Stored data:
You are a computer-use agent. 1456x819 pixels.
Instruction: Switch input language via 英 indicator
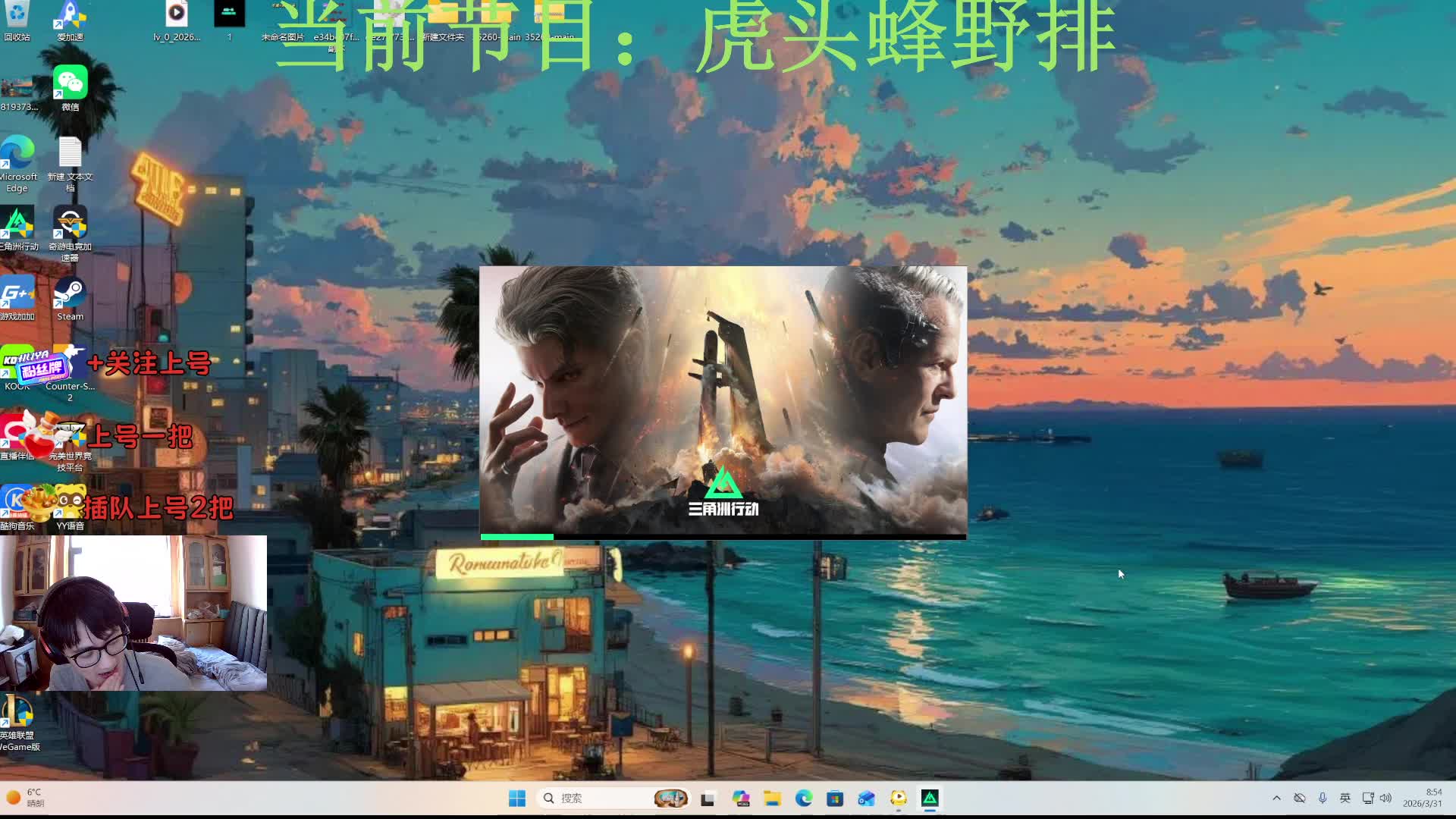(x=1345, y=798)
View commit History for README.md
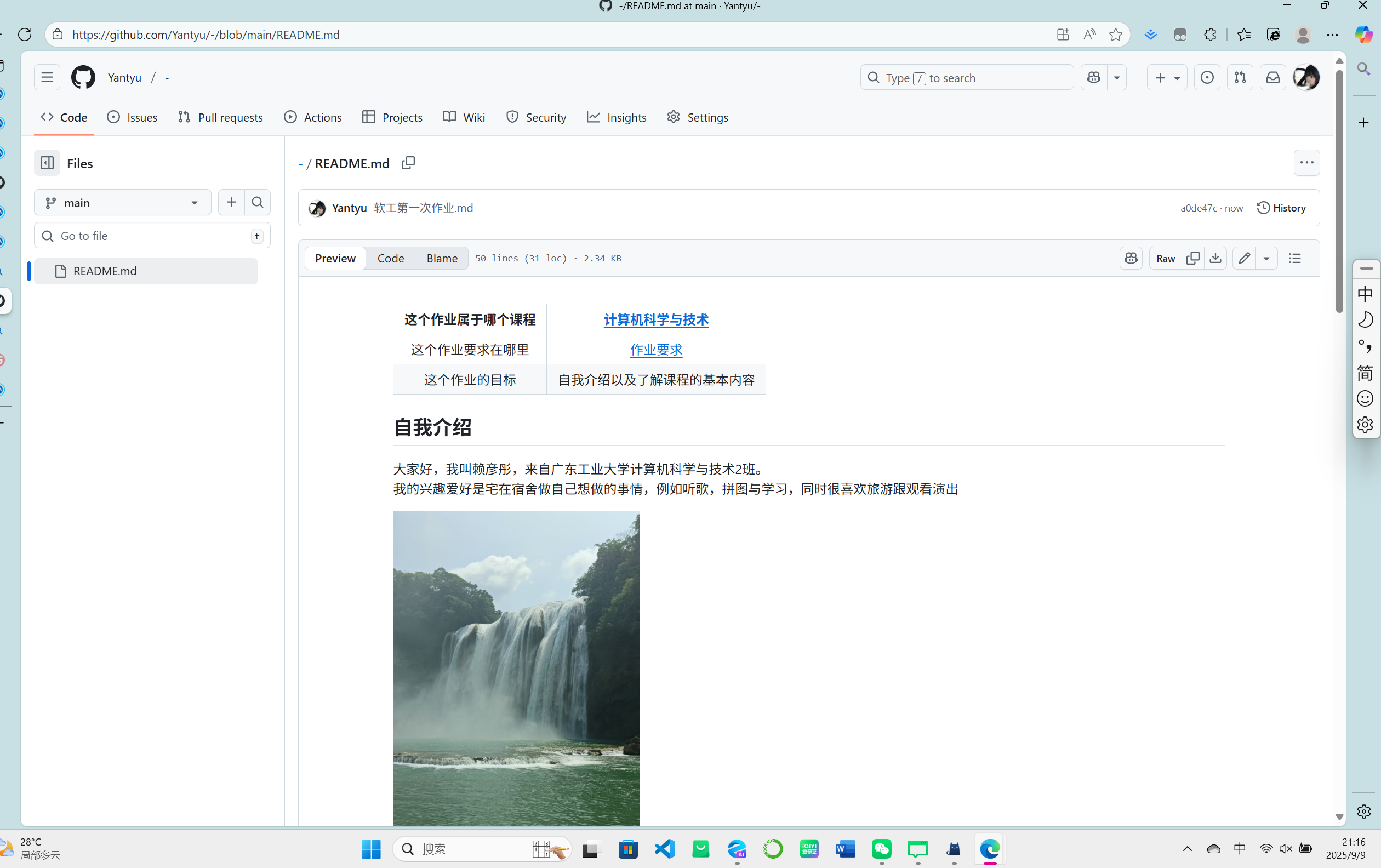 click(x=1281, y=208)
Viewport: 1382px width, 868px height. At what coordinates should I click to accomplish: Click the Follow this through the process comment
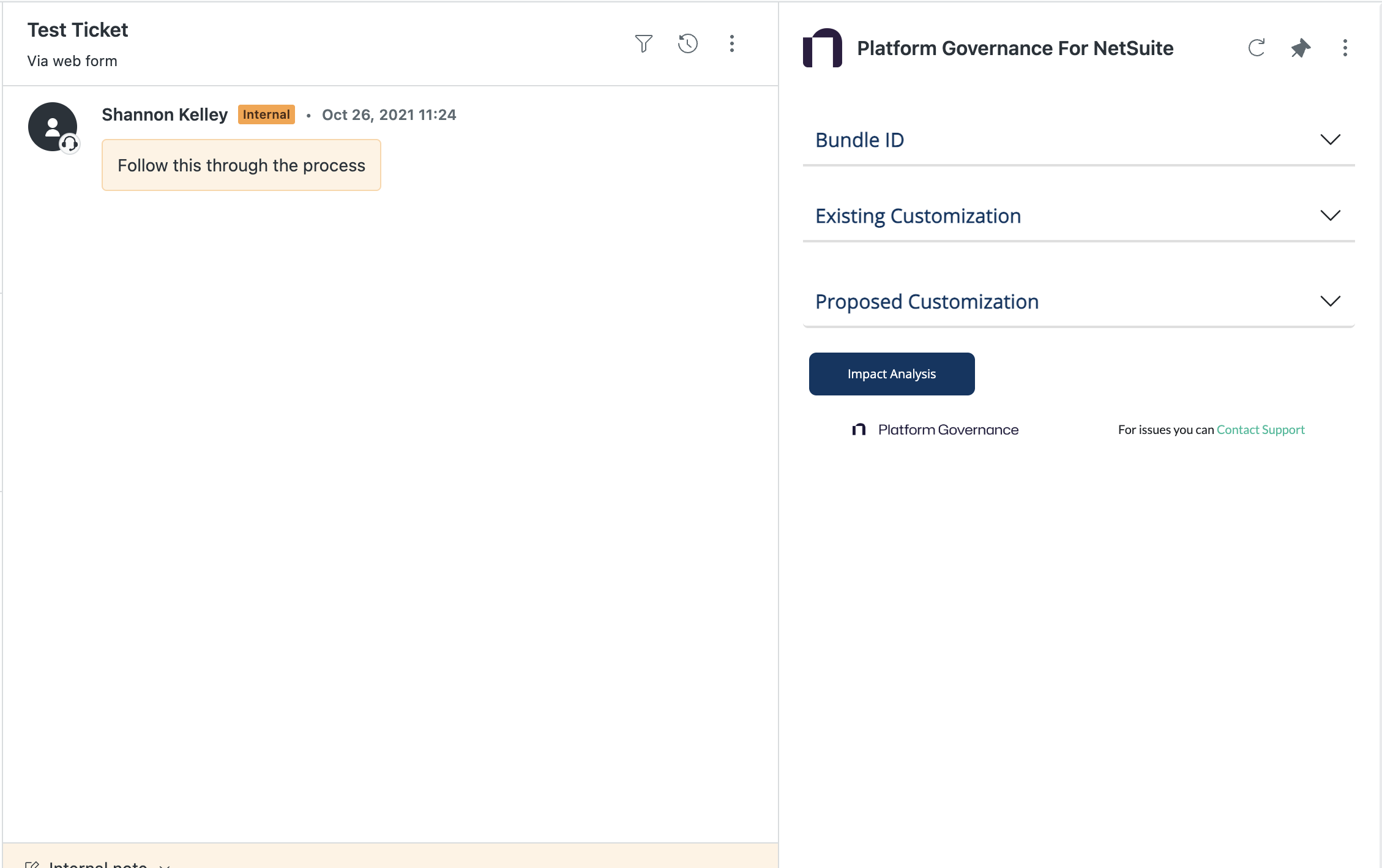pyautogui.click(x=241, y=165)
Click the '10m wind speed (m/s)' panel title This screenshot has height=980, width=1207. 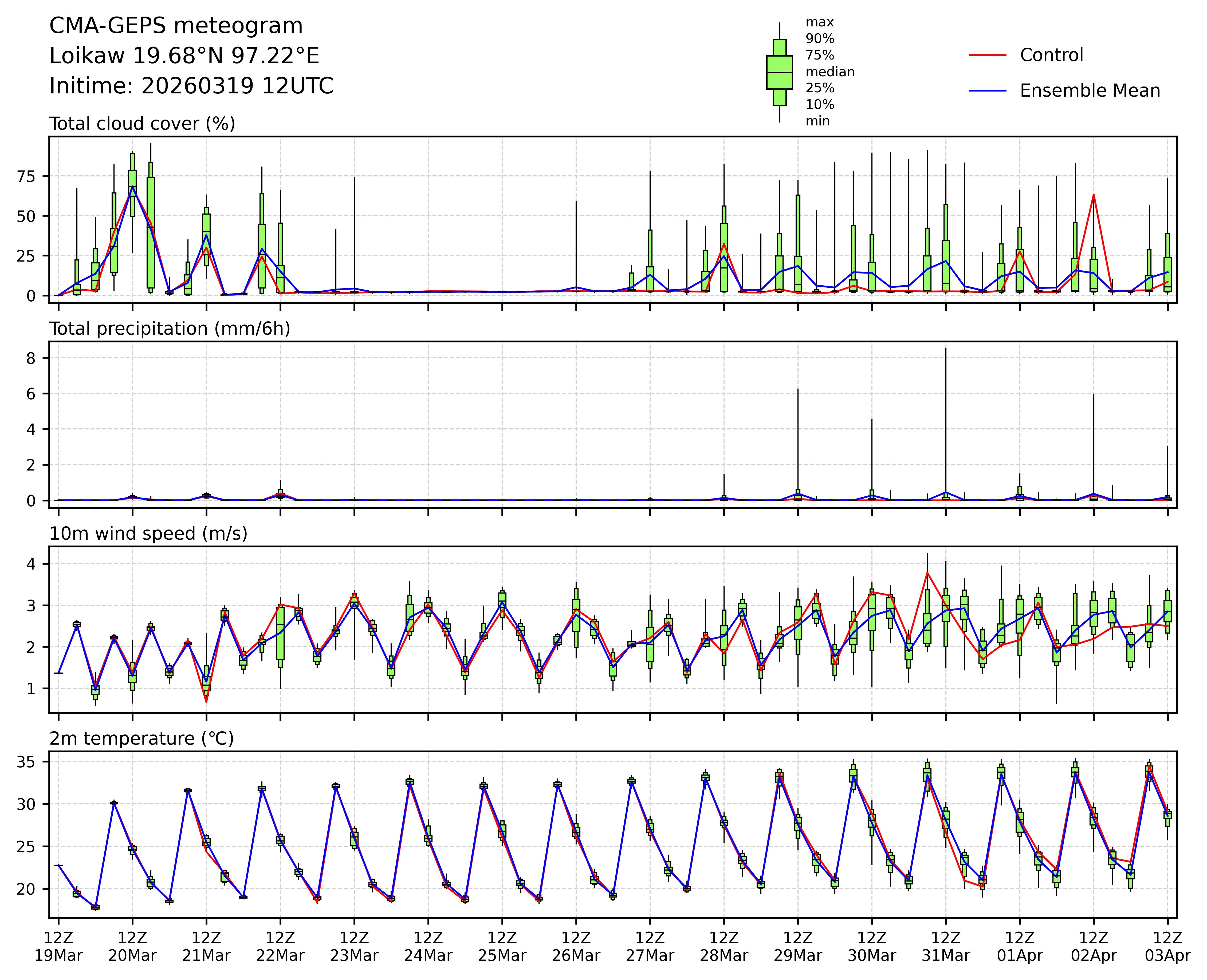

ABOUT THIS EXERCISE |
A word-for-word copy is needed of the lines from the line with "Instruction: Switch input" through the last line of the entries above, with both ends kept and the pictures dropped.

EXERCISE RESPONSE |
Instruction: Switch input language via 英 indicator
(x=1345, y=798)
View commit History for README.md
 click(x=1281, y=208)
Viewport: 1382px width, 868px height. At what coordinates should I click to accomplish: Click the Follow this through the process comment
pyautogui.click(x=241, y=165)
Click the '10m wind speed (m/s)' panel title This screenshot has height=980, width=1207. 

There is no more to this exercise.